Where Academic Superstore stands out among their competitors is in the academic verification/validation process. In compliance with the academic pricing requirements of the software vendors, there needs to be a way for the store (in this case, Academic Superstore) to verify the student status and eligibility for the shopper to purchase the software at the special academic pricing. At some stores, this can be a painful process, but Academic Superstore makes it relatively easy and painless.
Trello advertises themselves as the tool that “organizes everything with anyone.” Trello may be used as an individual or as a collaboration tool to use with study groups or even within a class, if the instructor suggests its use.
It is a free tool and the possibilities of its use are endless. It is not the normal ‘task list’ but goes beyond that list to create a clean way of expanding on the list. This is done by adding notes to the ‘back’ of what is called a ‘Trello card.’ In that way, the front of the card, in the Trello list (on the Trello board) services as the list item in a task list, but the back of the card provides a place for the user to add resource links and additional information.

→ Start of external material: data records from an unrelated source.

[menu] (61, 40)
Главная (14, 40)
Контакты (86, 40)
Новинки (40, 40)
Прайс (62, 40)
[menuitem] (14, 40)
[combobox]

The very nature of how Trello is set up, is ready for the student. A Trello board may be set up for each class and columns may be set up for each type of assignment. The assignments may be added to the Trello list as Trello cards. When the assignments are completed, those Trello cards may be easily dragged into a column that says “Waiting for Grade” and then when the grade is received, that grade (and instructor feedback) may be added to the Trello card and it could be moved to a list that is called “Graded.” By using Trello, the student can see, at a glance, what is going on in each class.

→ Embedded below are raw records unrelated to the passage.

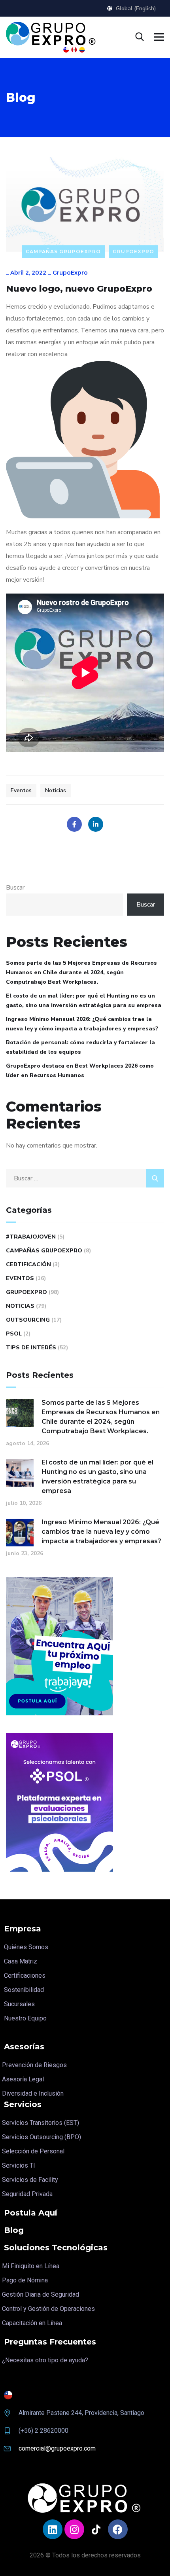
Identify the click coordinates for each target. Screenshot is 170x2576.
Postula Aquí (30, 2212)
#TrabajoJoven (31, 1237)
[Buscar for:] (85, 1178)
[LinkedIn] (95, 824)
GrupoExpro (133, 251)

For more information about Trello, check out the video in this article, where Brian Cervino, Social Media Manager of Trello, talks about the tool and shares a little bit about himself.
Another essential tool is the Google Calendar. For those who are already using Gmail, this is a must-have. It is free to use and ties into mobile devices and tablets as well as other applications. There is also the ability to create multiple calendars and color-code them. The student could create one calendar that is for leisure time and another one that is only for school activities or assignment due dates. Both calendars are viewable on the same Google calendar and they can be toggled on or off, depending on the desired view at that time.
In addition to the online tools, the student will need the hardware, whether that is a laptop, tablet, or even a smartphone. Additional hardware resources are needed to support that choice as well. For example, ensuring that there are enough adapters for the laptop and resources for charging batteries for tablets and smartphones.
It is recommended that every accessory is purchased in a quantity of at least two. Using the laptop as the example, one power adapter can be left at home, and one can be carried in the backpack. Also, leave the expensive one at home, but pick up a generic adaptor at places like eBay.
Other examples of accessories may include things like headphones (again, purchased in a quantity that exceeds one). As long as the accessories do not break the bank, it is better to have more because the interruption that is caused when one accessory breaks could cost a grade, as it interrupts the flow in studying and affects the student’s time.
There are other tools that may be added to this list (like Dropbox or Google Drive), but this is a good start. The next step is practicing time management and finding a place to work. A good reward system (part of time management, too) is to work at Starbucks, utilizing their Wi-Fi and allowing the reward of hanging out with friends after a particular assignment or study process is completed. Incentivizing the work helps it to be more productive and helps the student toward their achievement of success in academics and life.